Too many questions, too little time. But, I'll definitely dig out my trumpet later today and see if I can 'gliss-through some nodes', sounds like fun :razz:


----------



## rJames (Apr 21, 2006)

Bob, don't take me too literally, since I make up my own language much of the time.

When I say nodes, I am speaking of overtones that are playable with the same fingerings. You are so perceptive that I will assume you know exactly what I mean (even though I can't explain myself well).

OK, back to RTs.

I just found out why my violins were so dry sounding. The RTs are not working in that patch.

So, I'm experimenting with another patch. 

By turning off the volume of the main sample group, I can clearly hear what is happening with the RTs.

Yes, they are delayed by the XTime. I wish they weren't.

What I've been saying all along is that even though they are called release trails (or maybe they are called reverb trails) they are not releases. They are just reverb.

These term can really be interchangable here. Even though there may be some kind of tone that domes from an instrument when you stop putting air through it or come to a stop with the bow. Even though the developers may have caught that nuance in their recordings...its really about the reverb. What happens in the room.
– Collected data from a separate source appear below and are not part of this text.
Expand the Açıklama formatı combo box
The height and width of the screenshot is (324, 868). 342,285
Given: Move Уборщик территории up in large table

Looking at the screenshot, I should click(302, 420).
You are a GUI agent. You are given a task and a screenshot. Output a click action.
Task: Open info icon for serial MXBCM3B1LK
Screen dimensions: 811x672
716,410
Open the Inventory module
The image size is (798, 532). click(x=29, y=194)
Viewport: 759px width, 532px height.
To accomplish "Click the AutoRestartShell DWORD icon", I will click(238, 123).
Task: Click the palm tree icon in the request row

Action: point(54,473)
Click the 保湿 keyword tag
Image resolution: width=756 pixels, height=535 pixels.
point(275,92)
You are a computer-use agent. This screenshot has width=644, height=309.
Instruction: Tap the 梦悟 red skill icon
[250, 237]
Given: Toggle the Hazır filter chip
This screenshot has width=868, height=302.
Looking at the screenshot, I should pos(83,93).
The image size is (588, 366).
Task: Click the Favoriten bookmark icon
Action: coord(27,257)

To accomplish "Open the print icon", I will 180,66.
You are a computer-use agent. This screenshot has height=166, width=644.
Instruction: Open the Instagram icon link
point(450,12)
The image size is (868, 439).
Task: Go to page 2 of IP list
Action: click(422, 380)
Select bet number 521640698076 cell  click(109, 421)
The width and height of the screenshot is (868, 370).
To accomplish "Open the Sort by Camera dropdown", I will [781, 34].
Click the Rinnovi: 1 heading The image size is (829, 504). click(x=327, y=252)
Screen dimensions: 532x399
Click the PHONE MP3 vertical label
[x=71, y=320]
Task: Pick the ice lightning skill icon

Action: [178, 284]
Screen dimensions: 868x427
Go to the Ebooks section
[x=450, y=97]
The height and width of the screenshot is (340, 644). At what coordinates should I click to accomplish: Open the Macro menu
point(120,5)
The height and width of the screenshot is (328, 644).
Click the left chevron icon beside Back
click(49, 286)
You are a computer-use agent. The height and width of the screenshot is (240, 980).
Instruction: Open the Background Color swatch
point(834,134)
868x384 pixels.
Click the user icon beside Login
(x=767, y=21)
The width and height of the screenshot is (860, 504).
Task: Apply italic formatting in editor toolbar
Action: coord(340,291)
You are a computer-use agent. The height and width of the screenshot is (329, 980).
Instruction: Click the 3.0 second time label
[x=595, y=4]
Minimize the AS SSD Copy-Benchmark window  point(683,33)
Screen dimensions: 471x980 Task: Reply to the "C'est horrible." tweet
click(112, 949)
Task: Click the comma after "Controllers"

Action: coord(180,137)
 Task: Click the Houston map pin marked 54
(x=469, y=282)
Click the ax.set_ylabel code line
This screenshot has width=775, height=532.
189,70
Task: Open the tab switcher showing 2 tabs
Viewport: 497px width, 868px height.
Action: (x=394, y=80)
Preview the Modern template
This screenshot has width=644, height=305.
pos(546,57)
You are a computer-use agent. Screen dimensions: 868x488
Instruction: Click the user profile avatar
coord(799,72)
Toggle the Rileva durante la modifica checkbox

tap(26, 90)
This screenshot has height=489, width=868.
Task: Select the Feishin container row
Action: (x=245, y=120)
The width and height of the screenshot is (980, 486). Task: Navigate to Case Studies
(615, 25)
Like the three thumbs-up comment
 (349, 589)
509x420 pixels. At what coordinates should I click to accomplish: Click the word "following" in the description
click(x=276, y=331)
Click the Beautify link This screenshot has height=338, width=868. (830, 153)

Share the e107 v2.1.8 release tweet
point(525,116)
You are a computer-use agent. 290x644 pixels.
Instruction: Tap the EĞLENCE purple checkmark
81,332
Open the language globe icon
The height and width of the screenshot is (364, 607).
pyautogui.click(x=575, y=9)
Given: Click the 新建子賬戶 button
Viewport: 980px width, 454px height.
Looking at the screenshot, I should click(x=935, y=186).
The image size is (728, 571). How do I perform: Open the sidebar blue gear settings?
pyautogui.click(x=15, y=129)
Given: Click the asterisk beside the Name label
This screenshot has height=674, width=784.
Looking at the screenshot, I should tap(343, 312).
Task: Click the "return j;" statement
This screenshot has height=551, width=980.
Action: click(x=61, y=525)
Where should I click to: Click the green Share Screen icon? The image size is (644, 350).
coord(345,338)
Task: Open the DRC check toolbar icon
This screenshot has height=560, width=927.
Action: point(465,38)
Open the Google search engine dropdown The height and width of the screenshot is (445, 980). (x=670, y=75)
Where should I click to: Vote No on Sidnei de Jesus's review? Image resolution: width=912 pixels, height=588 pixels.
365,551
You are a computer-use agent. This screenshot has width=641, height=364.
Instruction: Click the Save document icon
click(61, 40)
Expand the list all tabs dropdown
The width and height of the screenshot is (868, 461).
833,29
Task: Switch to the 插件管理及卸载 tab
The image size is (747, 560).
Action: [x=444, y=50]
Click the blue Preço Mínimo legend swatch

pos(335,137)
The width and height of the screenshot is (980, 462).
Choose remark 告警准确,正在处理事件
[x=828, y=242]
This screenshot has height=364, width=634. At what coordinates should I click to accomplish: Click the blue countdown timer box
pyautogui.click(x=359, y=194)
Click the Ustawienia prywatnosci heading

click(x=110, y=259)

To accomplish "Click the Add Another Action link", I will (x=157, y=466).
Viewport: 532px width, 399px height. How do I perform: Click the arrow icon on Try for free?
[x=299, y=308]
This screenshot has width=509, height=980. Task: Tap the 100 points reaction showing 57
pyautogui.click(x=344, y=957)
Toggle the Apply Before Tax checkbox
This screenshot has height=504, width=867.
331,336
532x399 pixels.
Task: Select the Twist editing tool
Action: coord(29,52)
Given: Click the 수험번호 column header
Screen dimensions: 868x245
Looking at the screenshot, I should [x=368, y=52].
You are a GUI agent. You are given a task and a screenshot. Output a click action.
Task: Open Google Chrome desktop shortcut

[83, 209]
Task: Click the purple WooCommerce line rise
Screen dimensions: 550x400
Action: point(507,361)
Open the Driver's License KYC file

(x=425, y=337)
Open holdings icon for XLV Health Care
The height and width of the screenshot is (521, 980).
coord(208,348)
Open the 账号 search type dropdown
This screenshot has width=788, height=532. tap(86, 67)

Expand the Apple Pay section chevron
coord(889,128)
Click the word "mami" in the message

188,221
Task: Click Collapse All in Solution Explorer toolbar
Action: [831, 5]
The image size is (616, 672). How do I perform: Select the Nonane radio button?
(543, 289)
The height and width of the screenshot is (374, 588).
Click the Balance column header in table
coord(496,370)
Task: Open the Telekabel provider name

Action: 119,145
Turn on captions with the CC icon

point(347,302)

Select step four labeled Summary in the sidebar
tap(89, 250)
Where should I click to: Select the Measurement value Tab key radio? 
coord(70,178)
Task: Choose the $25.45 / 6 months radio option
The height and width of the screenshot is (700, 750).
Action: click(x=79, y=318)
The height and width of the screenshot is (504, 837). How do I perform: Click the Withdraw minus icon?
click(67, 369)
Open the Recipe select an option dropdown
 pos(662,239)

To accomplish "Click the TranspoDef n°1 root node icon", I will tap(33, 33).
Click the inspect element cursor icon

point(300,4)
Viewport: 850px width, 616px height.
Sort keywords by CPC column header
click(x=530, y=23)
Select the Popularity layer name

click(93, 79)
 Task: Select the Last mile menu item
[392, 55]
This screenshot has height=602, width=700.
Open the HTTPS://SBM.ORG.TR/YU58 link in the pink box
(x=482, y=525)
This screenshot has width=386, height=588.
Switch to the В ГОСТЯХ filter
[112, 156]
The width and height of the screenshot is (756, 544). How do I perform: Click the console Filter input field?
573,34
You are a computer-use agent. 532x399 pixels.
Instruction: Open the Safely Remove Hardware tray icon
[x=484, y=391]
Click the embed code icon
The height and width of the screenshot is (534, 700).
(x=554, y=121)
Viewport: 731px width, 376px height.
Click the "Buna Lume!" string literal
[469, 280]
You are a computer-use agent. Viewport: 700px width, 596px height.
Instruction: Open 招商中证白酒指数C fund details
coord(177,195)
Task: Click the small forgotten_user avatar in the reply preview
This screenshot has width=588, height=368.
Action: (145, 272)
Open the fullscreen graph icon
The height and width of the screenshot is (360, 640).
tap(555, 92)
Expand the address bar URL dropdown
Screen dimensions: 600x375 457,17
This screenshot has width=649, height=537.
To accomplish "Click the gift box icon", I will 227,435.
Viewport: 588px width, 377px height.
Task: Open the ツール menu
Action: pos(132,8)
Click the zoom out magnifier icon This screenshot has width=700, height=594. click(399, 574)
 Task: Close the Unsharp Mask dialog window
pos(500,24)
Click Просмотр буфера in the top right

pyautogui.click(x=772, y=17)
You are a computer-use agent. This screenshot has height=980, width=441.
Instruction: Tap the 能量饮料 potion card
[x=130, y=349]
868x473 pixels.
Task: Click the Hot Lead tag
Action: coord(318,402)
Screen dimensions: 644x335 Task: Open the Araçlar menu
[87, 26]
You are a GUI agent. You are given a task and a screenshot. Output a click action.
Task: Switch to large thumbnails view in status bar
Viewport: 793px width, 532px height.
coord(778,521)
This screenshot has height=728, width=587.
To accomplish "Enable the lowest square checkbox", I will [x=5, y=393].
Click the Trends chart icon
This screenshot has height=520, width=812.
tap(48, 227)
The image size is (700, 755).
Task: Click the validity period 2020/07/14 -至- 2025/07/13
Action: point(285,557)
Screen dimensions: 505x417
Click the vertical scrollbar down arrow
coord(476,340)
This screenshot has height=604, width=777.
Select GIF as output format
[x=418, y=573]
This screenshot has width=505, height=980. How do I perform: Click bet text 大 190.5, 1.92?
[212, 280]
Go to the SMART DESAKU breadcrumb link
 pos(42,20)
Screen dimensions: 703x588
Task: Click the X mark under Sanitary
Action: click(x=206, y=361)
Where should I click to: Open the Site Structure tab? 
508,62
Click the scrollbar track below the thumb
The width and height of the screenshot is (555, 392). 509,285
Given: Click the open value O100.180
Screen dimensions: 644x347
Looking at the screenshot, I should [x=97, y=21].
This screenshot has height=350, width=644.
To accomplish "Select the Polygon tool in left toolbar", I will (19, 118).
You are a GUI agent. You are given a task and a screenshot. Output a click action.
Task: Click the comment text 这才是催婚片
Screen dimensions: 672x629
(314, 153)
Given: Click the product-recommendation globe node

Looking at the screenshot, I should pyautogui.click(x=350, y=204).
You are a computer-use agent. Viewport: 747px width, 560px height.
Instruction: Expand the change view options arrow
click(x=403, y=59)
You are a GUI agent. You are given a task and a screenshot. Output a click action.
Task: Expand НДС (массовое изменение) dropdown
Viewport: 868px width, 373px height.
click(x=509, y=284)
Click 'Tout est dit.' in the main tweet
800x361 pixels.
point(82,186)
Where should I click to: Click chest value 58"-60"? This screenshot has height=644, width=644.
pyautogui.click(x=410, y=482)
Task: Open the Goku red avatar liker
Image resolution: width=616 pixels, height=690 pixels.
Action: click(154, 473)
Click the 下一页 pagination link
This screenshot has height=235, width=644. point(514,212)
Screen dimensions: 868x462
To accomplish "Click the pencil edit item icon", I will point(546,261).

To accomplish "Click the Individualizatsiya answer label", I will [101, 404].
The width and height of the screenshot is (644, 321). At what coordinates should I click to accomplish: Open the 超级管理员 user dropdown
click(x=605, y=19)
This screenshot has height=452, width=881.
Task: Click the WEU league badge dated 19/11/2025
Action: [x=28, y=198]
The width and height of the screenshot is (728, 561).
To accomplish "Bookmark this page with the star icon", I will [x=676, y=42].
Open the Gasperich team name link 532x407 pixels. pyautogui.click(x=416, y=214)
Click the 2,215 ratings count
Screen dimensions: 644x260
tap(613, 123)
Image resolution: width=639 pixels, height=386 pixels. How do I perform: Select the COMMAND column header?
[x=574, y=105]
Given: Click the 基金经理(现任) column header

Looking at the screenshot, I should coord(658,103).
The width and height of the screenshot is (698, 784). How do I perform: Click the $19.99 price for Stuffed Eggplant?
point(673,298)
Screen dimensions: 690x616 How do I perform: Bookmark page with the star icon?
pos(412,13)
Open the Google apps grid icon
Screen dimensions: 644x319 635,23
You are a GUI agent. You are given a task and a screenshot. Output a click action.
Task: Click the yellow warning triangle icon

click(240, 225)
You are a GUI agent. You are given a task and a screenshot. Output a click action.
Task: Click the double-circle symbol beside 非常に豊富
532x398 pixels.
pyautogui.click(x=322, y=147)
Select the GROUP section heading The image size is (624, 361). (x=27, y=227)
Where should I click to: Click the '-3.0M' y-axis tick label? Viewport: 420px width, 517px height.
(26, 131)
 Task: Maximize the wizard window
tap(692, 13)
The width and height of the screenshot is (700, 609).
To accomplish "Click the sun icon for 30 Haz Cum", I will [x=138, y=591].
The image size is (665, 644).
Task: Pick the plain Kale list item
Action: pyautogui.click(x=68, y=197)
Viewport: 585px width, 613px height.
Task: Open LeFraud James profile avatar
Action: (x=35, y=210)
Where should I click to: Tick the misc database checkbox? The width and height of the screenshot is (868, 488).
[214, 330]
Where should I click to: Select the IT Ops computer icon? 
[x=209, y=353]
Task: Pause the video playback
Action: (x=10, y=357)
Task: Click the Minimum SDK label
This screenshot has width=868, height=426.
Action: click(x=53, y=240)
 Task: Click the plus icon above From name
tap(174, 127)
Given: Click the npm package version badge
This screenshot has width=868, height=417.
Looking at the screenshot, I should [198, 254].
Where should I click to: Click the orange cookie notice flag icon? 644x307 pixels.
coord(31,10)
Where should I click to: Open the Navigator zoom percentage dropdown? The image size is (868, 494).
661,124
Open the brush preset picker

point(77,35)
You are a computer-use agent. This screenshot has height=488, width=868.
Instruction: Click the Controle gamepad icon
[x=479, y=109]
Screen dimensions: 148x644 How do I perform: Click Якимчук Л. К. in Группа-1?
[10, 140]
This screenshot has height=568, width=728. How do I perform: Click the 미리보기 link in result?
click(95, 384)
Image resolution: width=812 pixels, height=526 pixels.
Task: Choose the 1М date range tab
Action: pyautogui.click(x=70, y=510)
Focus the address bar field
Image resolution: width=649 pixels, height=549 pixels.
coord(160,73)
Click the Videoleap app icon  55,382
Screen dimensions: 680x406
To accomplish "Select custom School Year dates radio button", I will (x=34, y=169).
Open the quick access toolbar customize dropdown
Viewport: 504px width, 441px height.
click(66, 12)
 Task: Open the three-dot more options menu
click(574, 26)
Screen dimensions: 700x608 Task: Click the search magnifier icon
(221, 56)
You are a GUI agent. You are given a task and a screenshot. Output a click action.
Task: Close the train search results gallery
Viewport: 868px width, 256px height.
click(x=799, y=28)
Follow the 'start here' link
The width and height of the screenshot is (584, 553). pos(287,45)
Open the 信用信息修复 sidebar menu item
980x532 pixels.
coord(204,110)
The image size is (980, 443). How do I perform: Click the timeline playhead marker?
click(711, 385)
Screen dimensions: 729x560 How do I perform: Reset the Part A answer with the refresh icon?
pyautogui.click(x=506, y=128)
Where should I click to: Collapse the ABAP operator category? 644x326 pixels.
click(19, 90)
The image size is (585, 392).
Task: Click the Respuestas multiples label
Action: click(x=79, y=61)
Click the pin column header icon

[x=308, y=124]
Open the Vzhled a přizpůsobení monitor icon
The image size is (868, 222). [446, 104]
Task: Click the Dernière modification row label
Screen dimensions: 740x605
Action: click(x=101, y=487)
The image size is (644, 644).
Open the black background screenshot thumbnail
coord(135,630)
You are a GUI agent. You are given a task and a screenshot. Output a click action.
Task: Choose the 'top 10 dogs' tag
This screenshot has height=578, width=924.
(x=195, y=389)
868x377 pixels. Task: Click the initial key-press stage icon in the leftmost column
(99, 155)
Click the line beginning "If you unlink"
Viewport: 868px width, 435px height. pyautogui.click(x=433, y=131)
Now even though the legato script in not "releasing" the phrase but extending it with other notes, we need to hear the RT immediately without pause. That is what would happen in reality.

I'm playing a C and make a legato jump to a D...the reverb from the C is attached to the C and NOT attached in the middle of the transition.

Is there a chance that we can get a button that will disable the offset of the not ending RTs?

Or maybe the script needs to fake Kontakt out by shooting an end of note to the RTs even though Kontakt is delaying it based on the XTime.

I will debate this until the cows come home (where did I get that one from?) the RTs need to be left alone. We can choose to lower their volume (which I do even without the script) if we want to do that. But the reverb (RT) begins when the note ends.

The optimum solution is this:

A FadeIn of the RT is directly proportional to the RlsFade time. And the RT begins at the exact moment that the RlsFade begins.


----------



## kotori (Apr 21, 2006)

Big Bob @ Fri Apr 21 said:


> Now when the script finishes its XTime interval and issues a note-off for the prior note, K2 obeys again and moves the prior note to the release phase of its envelope. Now, you might also expect that K2 would, at this point, trigger the release sample that should be associated with this note-off, but, it doesn't. Since at this point the primary sample is muted, we really wouldn't want to hear the release sample anyway so in this case it's probably good that K2 works this way.


Hi Bob,
this section made me a little confused. Sorry for not nowing all the details in the script, but I thought a note-off event that reaches the K2 engine always trigger the RTs. Of course one can delay this by using wait or ignore_event and invoke note_off at a later time. Is that what's happening here?
I thought the RTs at the time the note-off event reaches the K2 engine would be played regardless of the volume of the primary sample and of what groups have been allowed/disallowed if some group were active for the triggering note. Have you found some way around this? :???:


----------



## Thonex (Apr 21, 2006)

Wob Bob....

You're on a mission!!!  

I'm a little crazed today... but will be back on the SIPS test squad next week.

Cheers,

T


----------



## rJames (Apr 21, 2006)

The cows came home.

I can see what's happening now. No matter how hard you fight it, you will have extra volume at the beginning of the transition OR you will have a little bloom from the RT (reverb).

Because you are not ending the note, you are changing the note.

The best solution...maybe not a great one...is to mechanize the transtion to the RT.

I have been using the ADHSR to get the RT transition but the RT is offset so I am always getting a bloom. But I have taken the bloom to a reasonable place.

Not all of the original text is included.